Pixel coordinate grounding data
:::

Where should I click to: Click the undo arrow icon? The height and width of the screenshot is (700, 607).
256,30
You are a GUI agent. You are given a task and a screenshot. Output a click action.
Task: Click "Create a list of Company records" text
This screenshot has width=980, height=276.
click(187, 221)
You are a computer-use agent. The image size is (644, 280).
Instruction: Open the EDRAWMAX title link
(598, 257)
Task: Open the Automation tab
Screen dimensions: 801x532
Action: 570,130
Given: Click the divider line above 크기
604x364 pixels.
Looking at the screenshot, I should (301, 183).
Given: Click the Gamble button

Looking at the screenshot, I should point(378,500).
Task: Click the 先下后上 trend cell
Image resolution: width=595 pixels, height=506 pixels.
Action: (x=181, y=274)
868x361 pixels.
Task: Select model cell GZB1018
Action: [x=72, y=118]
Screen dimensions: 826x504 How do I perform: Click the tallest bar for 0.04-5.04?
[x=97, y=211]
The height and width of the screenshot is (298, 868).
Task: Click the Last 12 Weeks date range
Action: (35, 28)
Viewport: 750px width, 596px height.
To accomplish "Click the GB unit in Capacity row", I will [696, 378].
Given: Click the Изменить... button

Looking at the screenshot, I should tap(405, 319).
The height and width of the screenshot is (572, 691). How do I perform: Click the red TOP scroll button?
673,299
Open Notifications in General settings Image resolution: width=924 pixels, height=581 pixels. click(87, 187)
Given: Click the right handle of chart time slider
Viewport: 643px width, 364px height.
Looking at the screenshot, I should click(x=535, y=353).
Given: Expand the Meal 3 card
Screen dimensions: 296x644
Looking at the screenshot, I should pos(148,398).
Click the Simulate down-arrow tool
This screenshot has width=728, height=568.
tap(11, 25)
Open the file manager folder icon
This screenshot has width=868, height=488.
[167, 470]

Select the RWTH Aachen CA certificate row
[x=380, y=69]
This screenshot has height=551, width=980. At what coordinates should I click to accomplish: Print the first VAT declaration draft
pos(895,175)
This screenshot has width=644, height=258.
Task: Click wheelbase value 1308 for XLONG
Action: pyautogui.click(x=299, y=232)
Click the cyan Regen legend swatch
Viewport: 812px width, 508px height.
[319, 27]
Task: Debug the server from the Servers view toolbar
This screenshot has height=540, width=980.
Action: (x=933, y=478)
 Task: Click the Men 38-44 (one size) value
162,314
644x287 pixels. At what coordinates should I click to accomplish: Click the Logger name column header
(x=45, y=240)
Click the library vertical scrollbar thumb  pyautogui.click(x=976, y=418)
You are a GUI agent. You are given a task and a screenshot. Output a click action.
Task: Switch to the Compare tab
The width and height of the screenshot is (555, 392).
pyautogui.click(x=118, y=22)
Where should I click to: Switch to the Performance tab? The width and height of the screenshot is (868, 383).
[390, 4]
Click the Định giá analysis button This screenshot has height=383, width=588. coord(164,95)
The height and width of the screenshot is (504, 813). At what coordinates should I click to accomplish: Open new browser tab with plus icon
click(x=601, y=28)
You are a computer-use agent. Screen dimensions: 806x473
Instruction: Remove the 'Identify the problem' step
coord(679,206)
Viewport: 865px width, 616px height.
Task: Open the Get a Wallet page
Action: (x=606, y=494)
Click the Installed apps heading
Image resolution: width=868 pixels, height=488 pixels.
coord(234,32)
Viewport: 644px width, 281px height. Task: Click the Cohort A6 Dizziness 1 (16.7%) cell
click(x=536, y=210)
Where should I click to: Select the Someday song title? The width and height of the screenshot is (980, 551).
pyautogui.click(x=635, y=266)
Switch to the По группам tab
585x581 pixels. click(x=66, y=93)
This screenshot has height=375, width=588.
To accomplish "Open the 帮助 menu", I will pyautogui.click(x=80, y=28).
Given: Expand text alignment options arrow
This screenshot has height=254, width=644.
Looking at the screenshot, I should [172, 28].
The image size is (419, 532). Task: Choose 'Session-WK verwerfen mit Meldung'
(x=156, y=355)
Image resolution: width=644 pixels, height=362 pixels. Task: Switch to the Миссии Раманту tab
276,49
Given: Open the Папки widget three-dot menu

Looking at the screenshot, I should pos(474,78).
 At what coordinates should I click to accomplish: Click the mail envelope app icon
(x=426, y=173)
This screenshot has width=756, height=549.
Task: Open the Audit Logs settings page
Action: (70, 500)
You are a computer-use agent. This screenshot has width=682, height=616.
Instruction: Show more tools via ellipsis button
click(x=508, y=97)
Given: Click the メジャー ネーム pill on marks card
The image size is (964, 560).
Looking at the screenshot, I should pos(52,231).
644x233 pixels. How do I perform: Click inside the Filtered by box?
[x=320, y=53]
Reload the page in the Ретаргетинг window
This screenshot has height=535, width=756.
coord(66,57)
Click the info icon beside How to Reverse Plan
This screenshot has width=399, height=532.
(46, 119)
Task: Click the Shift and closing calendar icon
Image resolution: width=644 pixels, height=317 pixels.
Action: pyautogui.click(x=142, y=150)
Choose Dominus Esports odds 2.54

:::

Your instructions
After going through the entries, say how many lines contain the string "card". Nothing else belongs in the reply.

Output of the task
2